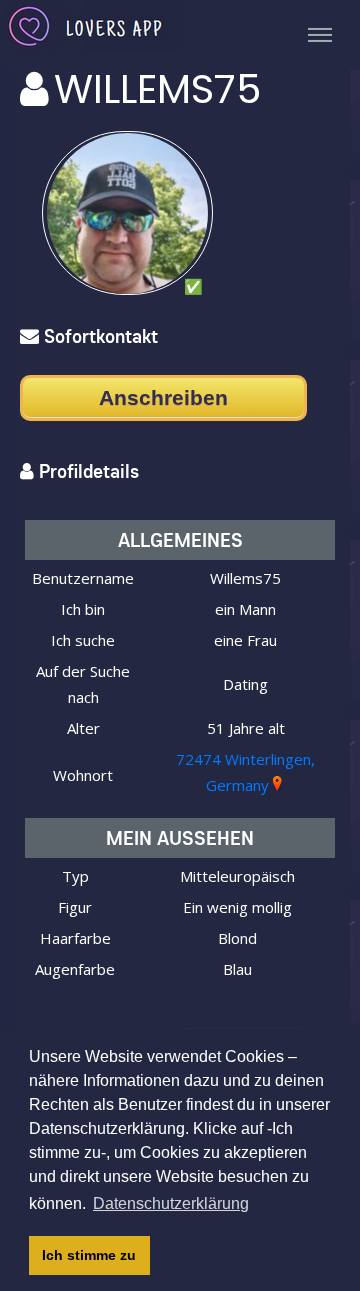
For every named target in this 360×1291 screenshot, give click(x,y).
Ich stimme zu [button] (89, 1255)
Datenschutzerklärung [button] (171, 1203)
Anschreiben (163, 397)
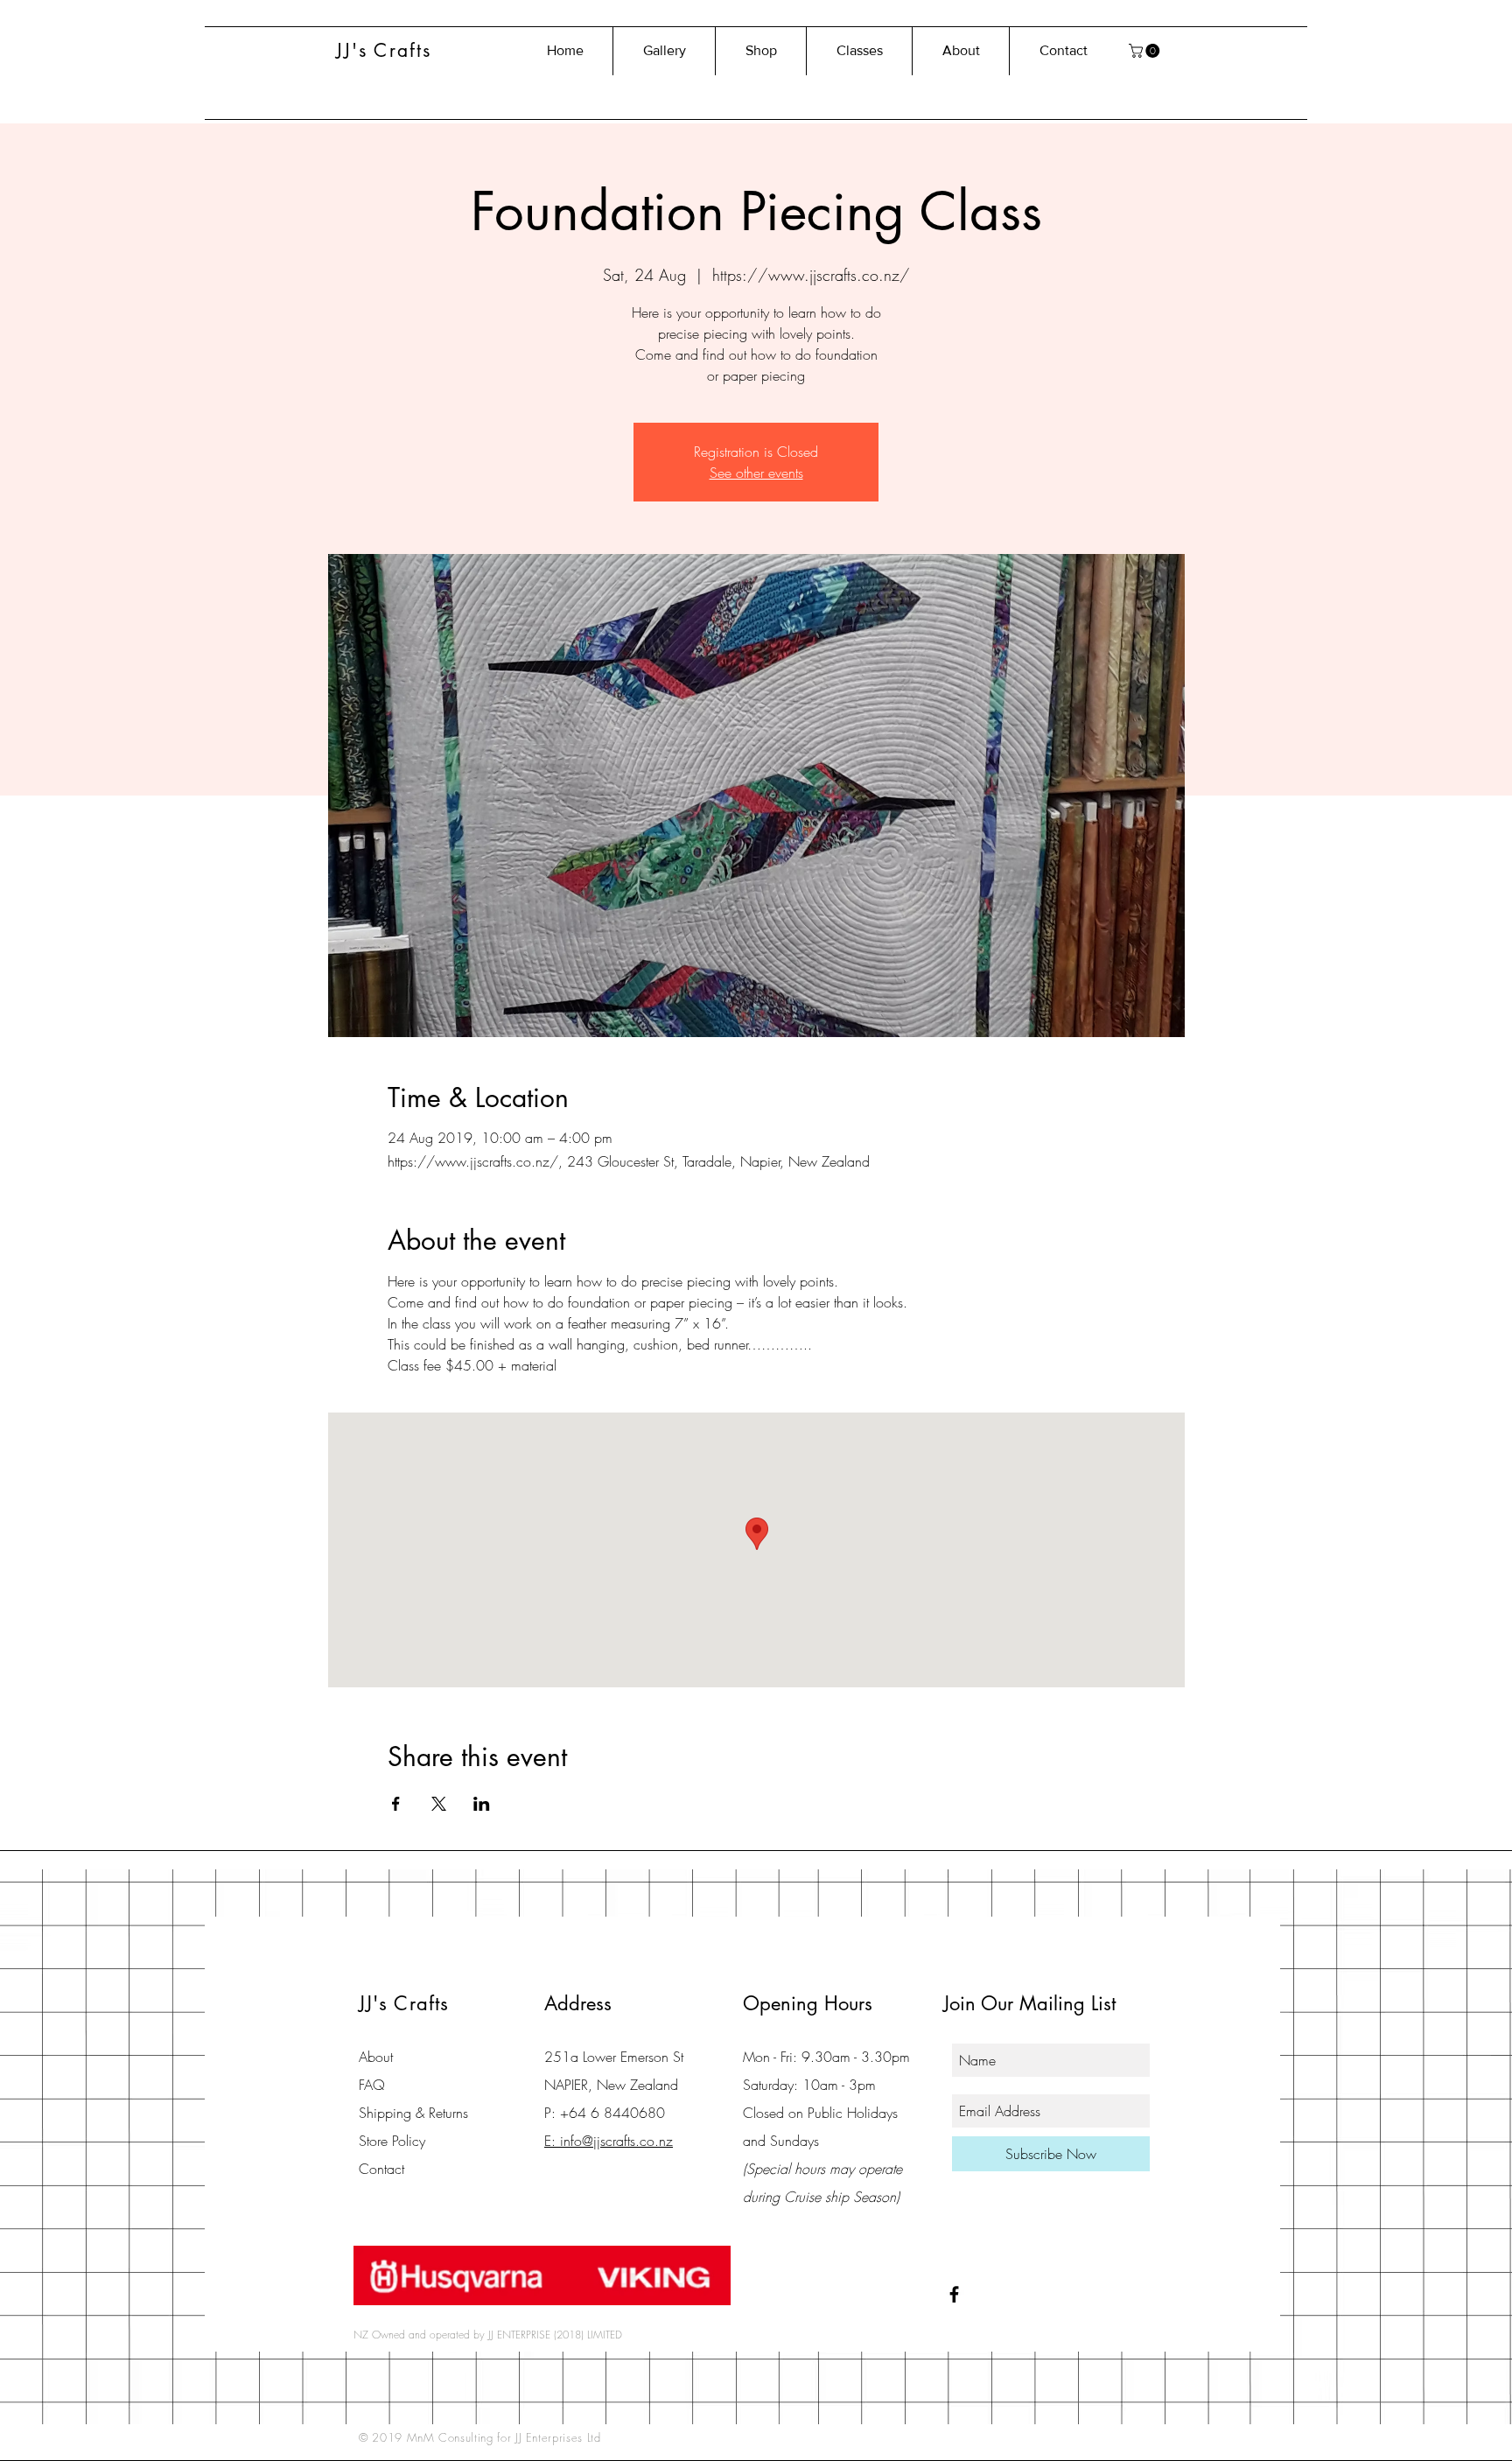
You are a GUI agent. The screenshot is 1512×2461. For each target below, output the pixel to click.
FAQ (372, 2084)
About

####

> **WHAT YOU ARE ASKED TO DO**:
Only the lines from the one with "Datenschutzerklärung [button] (171, 1203)" through the end of the listing should be transcribed, exactly and without pictures.

> **RESPONSE TO THE EXERCISE**:
Datenschutzerklärung [button] (171, 1203)
Anschreiben (163, 397)
You are a GUI agent. The screenshot is 1512×2461. For each target below, output the pixel to click.
FAQ (372, 2084)
About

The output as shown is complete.